Question

Biplot has a secondary x-axis and y-axis

0

Entering edit mode

yousavdj • 0

@9611120f

Last seen 5 months ago

United States

Hello all,

I'm pretty new to R and PCA analyses, and my datasets are normally too small for any meaningful statistics, but I need to conduct a PCA in R for a paper I'm writing. I'm using the pcaMethods package (method=ppca) because my dataset has a lot of non-random missing data and chatGPT told me this was the best package to use for that. I'm having trouble understanding how to evaluate the effectiveness of my PCA, however. I've found documentation of how to evaluate the amount of variance that's described by each component using a screeplot, but that doesn't seem to be compatible with pcaMethods. Any advice on how to visualize the effectiveness of the PCA I would appreciate (again, I'm a novice at both R and stats).

But also, I have produced a biplot from my PCA and I'm confused why there are secondary x and y-axes that are in a different scale than my primary x and y-axis. I've included a picture below to illustrate. I've looked in a paper published under my advisor several years ago and the PCA performed there looks like a standard scatter plot with one x and one y axis.
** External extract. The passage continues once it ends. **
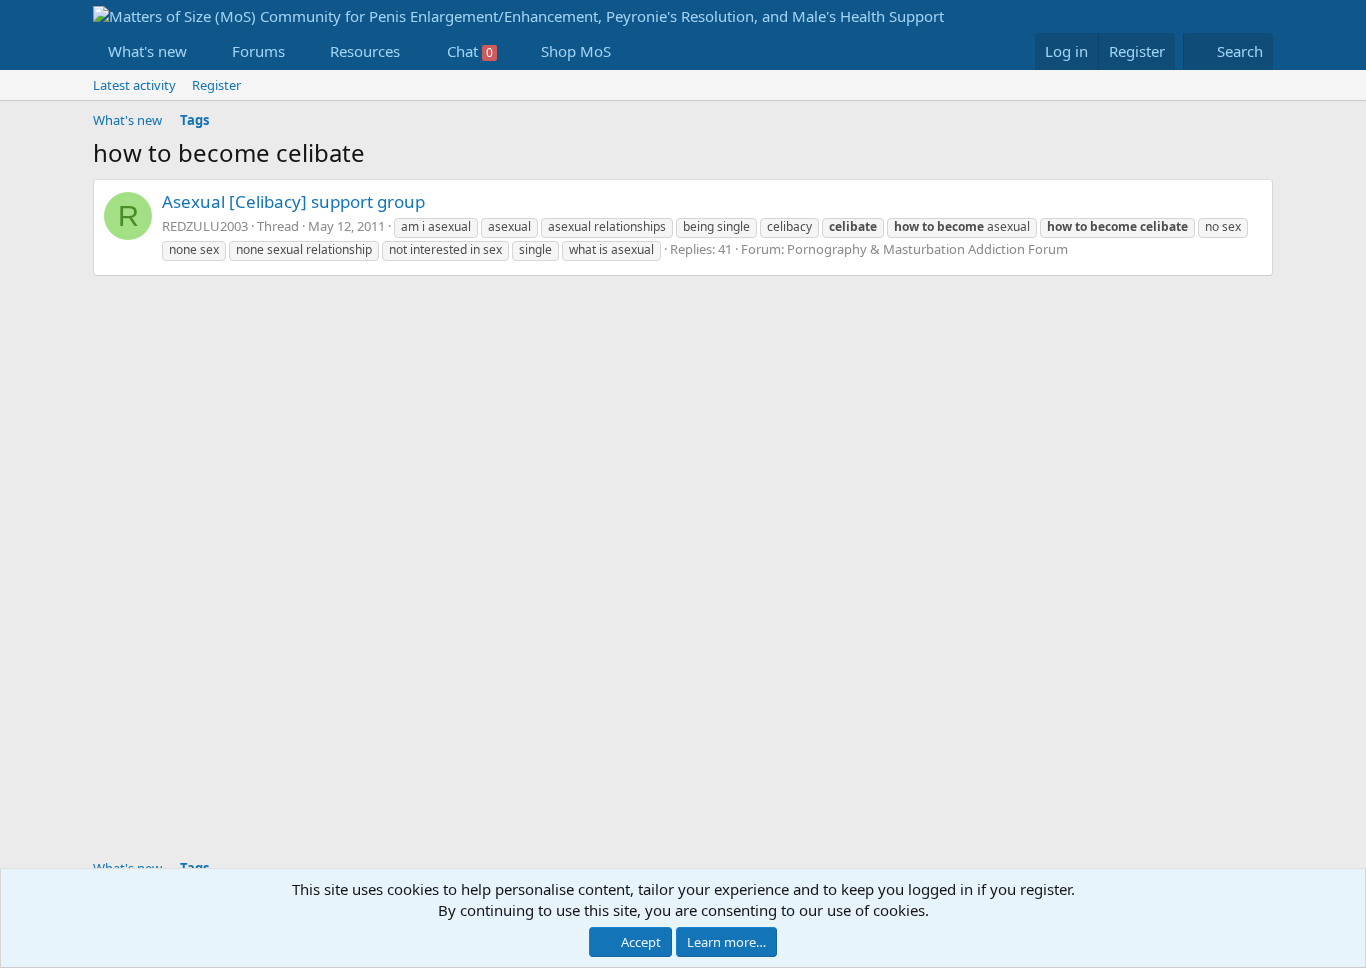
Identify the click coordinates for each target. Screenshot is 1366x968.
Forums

Any idea why mine is generating these secondary axes and can I get rid of them?

Thanks!

pca_result <- pca(data_matrix, method = "ppca", nPcs = 3)
biplot(pca_result, choices = c(1, 2), main = "Biplot of PC1 and PC2")

enter image description here

pcaMethods pca • 586 views

ADD COMMENT • link updated 5 months ago by James W. MacDonald 66k • written 5 months ago by yousavdj • 0

score 0 · Answer 1 · 2024-02-12

0

Entering edit mode

James W. MacDonald 66k

@james-w-macdonald-5106

Last seen 9 hours ago

United States

That's just a biplot, which is described in ?biplot. Do note that you are plotting two things there - the points and the arrows - so it makes sense to have an axis for each.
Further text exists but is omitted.